▶ [Work instructions]: Beginning with the first line of the data below, extract each line up to and including the one containing "You are a computer-use agent. Image resolution: width=756". Copy them exactly and add nothing.

▶ [Data for this exercise]:
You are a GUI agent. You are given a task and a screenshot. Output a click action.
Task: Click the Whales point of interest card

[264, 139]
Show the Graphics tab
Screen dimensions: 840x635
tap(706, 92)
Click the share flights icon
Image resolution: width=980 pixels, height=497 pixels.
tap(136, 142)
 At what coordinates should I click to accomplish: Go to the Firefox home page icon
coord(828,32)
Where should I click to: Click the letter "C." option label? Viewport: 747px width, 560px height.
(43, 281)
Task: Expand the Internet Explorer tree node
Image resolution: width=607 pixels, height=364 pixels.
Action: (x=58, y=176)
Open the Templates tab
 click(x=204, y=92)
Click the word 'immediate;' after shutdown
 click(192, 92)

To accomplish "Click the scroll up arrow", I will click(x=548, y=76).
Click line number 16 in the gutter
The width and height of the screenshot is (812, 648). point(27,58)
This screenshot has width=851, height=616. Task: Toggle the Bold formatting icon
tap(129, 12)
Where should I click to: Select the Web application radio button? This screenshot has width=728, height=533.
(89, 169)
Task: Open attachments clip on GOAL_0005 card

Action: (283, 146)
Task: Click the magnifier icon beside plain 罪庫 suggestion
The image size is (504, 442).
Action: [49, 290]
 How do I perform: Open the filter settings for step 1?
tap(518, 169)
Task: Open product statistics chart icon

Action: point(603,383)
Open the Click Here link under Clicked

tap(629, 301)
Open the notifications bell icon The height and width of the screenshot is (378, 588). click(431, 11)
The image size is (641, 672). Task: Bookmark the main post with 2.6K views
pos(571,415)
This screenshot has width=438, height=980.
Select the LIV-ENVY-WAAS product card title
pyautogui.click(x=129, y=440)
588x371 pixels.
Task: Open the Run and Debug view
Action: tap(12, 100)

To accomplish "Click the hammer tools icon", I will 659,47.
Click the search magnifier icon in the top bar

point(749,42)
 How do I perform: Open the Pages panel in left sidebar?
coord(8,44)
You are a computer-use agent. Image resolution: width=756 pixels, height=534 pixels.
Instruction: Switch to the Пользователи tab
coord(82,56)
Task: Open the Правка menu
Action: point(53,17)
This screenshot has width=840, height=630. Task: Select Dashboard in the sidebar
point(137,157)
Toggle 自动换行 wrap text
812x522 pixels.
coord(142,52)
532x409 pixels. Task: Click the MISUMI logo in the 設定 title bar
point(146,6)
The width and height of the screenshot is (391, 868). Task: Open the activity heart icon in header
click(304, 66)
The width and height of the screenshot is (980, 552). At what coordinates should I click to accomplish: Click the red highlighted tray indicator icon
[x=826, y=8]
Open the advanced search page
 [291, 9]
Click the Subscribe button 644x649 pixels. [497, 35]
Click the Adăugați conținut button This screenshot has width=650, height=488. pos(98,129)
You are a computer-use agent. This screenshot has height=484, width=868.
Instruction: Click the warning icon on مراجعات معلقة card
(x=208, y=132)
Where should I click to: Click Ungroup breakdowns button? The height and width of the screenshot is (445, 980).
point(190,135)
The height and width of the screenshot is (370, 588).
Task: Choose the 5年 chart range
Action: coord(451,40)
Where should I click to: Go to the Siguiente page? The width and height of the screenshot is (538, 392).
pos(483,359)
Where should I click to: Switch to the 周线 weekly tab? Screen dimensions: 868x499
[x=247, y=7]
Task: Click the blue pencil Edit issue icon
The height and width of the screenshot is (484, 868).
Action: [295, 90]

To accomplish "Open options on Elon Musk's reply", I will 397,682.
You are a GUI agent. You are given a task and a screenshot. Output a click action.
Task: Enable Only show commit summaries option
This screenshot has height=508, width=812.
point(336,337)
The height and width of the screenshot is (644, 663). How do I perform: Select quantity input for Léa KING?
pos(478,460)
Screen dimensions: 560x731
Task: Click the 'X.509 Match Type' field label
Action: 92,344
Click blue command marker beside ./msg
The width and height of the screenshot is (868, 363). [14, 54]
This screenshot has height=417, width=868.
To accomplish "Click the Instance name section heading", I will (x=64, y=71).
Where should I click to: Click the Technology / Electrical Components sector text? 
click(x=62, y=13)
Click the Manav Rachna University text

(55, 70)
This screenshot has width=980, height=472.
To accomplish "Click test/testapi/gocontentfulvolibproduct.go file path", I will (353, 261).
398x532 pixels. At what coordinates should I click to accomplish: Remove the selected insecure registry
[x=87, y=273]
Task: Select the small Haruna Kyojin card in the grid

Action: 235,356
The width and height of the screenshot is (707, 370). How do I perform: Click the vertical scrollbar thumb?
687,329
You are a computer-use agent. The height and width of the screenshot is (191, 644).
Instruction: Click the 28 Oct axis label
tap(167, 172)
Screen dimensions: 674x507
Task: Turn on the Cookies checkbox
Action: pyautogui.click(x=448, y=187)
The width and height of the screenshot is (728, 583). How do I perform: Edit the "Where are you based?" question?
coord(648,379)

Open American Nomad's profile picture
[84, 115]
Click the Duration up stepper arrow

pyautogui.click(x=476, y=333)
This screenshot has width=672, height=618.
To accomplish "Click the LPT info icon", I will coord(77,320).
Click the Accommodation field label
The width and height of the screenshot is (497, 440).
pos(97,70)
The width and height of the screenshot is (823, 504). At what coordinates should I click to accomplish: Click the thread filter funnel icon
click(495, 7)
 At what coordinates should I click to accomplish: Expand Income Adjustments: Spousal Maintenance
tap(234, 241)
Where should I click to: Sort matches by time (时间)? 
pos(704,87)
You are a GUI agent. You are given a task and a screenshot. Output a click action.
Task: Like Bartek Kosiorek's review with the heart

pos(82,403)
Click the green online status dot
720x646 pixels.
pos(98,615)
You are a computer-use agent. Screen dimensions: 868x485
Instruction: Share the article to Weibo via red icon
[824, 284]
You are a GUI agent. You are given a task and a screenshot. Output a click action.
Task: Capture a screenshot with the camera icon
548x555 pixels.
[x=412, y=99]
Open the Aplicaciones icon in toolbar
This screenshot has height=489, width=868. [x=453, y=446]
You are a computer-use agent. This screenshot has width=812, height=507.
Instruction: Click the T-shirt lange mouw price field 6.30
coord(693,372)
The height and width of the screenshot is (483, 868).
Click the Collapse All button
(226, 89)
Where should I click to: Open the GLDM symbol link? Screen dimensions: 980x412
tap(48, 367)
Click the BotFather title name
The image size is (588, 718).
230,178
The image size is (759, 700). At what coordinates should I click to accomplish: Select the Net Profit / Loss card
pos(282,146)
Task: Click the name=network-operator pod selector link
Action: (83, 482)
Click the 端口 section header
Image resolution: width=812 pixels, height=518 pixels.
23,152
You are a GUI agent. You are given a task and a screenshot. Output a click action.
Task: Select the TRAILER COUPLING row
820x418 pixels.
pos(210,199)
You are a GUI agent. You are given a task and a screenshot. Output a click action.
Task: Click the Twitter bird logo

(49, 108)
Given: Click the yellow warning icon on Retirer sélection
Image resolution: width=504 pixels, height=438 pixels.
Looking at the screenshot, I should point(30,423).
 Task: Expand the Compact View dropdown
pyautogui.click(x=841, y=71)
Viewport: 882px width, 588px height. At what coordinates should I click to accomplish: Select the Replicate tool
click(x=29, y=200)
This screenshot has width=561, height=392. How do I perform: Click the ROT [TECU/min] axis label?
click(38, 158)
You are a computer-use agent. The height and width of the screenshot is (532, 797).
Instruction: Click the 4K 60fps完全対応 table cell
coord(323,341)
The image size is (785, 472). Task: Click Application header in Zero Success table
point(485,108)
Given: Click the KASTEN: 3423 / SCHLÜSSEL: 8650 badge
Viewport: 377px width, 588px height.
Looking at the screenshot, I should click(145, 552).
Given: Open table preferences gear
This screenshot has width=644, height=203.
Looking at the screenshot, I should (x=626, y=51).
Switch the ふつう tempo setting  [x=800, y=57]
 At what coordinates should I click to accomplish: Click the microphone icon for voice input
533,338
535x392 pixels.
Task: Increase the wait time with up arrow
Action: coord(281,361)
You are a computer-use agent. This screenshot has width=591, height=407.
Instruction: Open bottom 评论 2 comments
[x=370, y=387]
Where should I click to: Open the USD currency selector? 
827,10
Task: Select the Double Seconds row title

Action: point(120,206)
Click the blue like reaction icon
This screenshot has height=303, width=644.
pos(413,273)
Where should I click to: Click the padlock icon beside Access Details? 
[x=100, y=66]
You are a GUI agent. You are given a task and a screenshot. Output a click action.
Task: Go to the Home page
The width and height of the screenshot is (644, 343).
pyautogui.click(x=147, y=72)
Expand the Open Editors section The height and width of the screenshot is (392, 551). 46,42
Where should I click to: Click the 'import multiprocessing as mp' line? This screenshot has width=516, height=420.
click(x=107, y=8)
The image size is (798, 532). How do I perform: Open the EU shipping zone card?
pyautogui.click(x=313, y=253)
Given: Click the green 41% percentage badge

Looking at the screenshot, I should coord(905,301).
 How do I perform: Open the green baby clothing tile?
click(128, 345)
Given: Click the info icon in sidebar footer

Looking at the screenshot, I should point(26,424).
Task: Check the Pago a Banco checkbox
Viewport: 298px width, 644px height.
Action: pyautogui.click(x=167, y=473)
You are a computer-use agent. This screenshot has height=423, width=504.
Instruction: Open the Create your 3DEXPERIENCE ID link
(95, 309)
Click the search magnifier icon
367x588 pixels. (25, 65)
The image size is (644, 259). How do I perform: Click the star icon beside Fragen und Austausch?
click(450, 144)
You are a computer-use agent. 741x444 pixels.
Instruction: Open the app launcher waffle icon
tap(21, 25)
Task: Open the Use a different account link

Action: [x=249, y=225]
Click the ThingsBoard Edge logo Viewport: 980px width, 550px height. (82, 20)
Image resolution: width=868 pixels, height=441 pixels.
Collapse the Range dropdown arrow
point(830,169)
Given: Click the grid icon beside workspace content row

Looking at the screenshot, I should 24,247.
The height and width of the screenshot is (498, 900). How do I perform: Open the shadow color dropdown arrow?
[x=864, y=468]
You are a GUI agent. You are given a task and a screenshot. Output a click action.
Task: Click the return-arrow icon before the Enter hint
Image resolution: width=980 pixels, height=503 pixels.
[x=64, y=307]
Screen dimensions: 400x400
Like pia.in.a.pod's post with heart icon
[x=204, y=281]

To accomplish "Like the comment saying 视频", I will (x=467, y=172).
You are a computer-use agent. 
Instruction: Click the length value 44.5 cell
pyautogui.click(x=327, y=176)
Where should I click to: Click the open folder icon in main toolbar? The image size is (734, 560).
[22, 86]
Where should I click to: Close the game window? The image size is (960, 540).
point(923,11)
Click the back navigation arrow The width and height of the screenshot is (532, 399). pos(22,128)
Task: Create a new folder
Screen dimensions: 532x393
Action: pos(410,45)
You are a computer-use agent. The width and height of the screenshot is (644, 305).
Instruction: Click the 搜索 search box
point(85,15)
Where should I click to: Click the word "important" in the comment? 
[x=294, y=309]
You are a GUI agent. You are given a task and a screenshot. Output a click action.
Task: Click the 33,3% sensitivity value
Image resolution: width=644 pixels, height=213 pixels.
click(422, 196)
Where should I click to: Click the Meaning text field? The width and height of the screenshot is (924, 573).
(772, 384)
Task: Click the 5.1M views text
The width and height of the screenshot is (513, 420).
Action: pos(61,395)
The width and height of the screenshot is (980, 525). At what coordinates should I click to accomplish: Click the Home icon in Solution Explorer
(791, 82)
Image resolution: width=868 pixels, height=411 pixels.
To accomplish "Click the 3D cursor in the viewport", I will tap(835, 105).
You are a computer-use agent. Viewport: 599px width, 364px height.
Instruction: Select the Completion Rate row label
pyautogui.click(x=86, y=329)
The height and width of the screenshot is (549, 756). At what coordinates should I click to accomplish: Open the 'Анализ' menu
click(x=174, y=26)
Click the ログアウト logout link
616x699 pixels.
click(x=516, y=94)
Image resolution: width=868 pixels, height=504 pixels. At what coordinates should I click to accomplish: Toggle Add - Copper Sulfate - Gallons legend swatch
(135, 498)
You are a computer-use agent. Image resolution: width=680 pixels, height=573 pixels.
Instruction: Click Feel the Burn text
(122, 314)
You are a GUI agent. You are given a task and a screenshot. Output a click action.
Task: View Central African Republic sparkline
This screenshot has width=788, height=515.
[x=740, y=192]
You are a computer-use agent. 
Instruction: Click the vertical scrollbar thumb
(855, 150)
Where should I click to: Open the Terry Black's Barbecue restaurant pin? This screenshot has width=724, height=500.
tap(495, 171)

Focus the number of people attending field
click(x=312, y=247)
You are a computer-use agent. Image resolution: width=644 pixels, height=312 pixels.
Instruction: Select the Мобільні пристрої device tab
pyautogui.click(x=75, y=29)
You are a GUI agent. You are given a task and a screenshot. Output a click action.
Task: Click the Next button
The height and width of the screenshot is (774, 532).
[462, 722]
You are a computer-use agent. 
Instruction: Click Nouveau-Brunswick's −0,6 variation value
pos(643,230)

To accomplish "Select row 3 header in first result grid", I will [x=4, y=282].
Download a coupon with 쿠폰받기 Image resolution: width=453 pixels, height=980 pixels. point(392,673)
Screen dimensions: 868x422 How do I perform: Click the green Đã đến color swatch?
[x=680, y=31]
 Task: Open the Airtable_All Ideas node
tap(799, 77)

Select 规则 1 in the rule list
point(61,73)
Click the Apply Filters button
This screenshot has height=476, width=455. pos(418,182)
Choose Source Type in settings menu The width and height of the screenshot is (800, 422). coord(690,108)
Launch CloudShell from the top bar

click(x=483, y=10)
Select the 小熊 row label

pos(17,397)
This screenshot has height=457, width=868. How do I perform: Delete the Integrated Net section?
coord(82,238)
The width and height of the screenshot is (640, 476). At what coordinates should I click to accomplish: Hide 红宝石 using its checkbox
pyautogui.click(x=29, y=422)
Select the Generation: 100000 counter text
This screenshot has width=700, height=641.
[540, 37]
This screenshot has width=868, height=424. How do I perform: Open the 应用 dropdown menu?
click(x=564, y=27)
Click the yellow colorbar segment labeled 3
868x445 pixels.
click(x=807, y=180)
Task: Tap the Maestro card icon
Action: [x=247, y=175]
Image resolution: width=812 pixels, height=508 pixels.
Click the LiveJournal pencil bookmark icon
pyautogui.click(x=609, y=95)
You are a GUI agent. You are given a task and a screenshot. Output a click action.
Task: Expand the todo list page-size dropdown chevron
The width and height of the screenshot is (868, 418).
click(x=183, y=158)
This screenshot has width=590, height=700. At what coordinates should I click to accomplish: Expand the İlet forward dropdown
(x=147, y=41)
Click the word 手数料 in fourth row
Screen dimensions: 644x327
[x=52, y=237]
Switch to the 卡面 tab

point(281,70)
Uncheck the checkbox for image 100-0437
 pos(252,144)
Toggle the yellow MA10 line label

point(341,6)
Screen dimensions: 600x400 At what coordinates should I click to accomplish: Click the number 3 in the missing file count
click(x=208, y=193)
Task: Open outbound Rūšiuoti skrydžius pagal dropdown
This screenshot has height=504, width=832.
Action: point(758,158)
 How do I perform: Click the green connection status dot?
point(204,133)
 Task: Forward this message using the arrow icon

▶ [Result of the task]:
You are a GUI agent. You are given a task and a screenshot. Output a click action.
Task: Click the Whales point of interest card

[264, 139]
Show the Graphics tab
Screen dimensions: 840x635
tap(706, 92)
Click the share flights icon
Image resolution: width=980 pixels, height=497 pixels.
tap(136, 142)
 At what coordinates should I click to accomplish: Go to the Firefox home page icon
coord(828,32)
Where should I click to: Click the letter "C." option label? Viewport: 747px width, 560px height.
(43, 281)
Task: Expand the Internet Explorer tree node
Image resolution: width=607 pixels, height=364 pixels.
Action: (x=58, y=176)
Open the Templates tab
 click(x=204, y=92)
Click the word 'immediate;' after shutdown
 click(192, 92)

To accomplish "Click the scroll up arrow", I will click(x=548, y=76).
Click line number 16 in the gutter
The width and height of the screenshot is (812, 648). point(27,58)
This screenshot has width=851, height=616. Task: Toggle the Bold formatting icon
tap(129, 12)
Where should I click to: Select the Web application radio button? This screenshot has width=728, height=533.
(89, 169)
Task: Open attachments clip on GOAL_0005 card

Action: (283, 146)
Task: Click the magnifier icon beside plain 罪庫 suggestion
The image size is (504, 442).
Action: [49, 290]
 How do I perform: Open the filter settings for step 1?
tap(518, 169)
Task: Open product statistics chart icon

Action: point(603,383)
Open the Click Here link under Clicked

tap(629, 301)
Open the notifications bell icon The height and width of the screenshot is (378, 588). click(431, 11)
The image size is (641, 672). Task: Bookmark the main post with 2.6K views
pos(571,415)
This screenshot has width=438, height=980.
Select the LIV-ENVY-WAAS product card title
pyautogui.click(x=129, y=440)
588x371 pixels.
Task: Open the Run and Debug view
Action: tap(12, 100)

To accomplish "Click the hammer tools icon", I will 659,47.
Click the search magnifier icon in the top bar

point(749,42)
 How do I perform: Open the Pages panel in left sidebar?
coord(8,44)
You are a computer-use agent. Image resolution: width=756 pixels, height=534 pixels.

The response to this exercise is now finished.